#### TASK MATERIAL

%%

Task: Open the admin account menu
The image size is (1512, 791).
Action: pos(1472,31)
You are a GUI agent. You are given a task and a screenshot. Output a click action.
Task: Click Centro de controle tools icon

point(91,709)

%%
%%

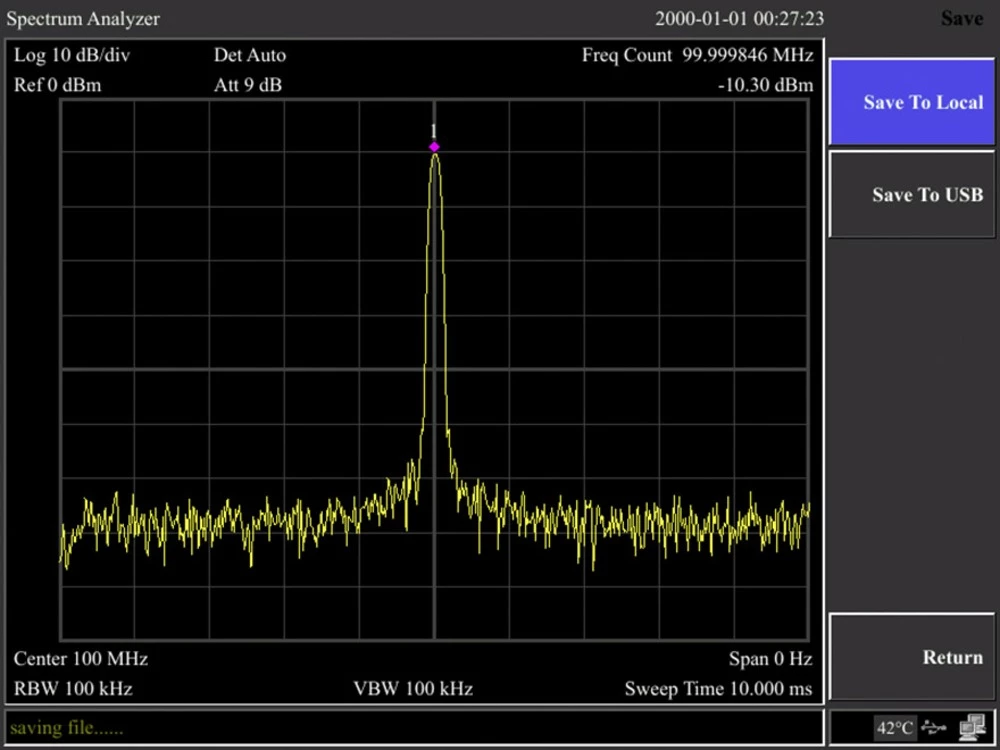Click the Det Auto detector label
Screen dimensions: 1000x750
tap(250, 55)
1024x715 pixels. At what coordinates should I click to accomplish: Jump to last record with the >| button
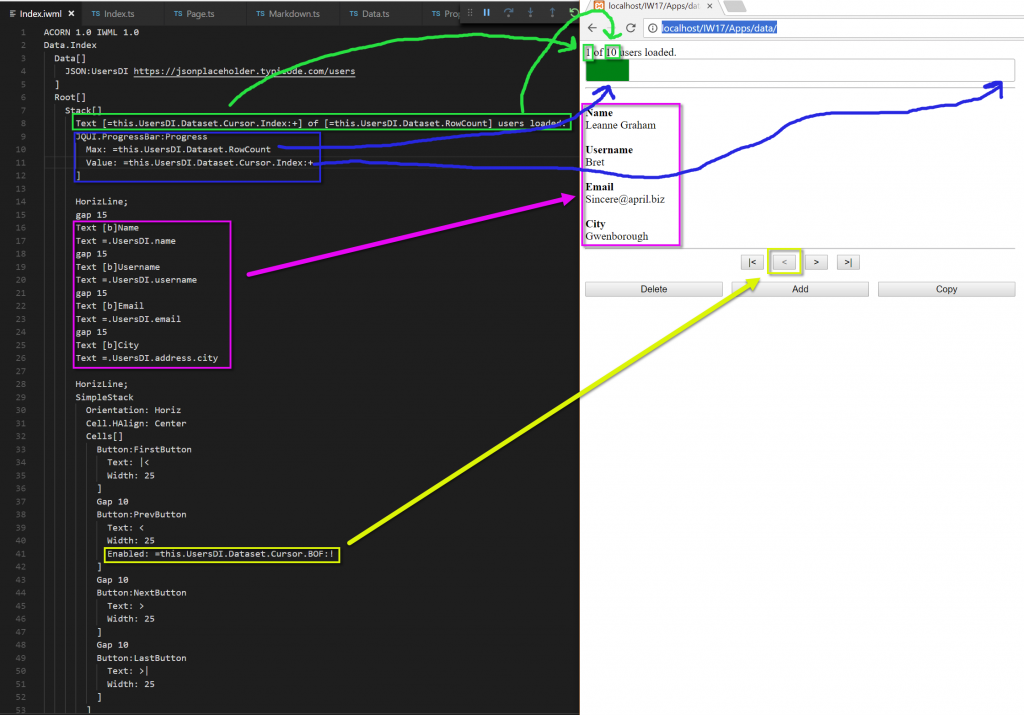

%%

#### WORK TO COMPLETE
Please rewrite the rows from the line containing "Click the Det Auto detector label" through the line containing "1024x715 pixels. At", changing "coordinates" to "position" and keeping everything else the same. Leave the pictures out of your answer.

#### THE OUTPUT
Click the Det Auto detector label
Screen dimensions: 1000x750
tap(250, 55)
1024x715 pixels. At what position should I click to accomplish: Jump to last record with the >| button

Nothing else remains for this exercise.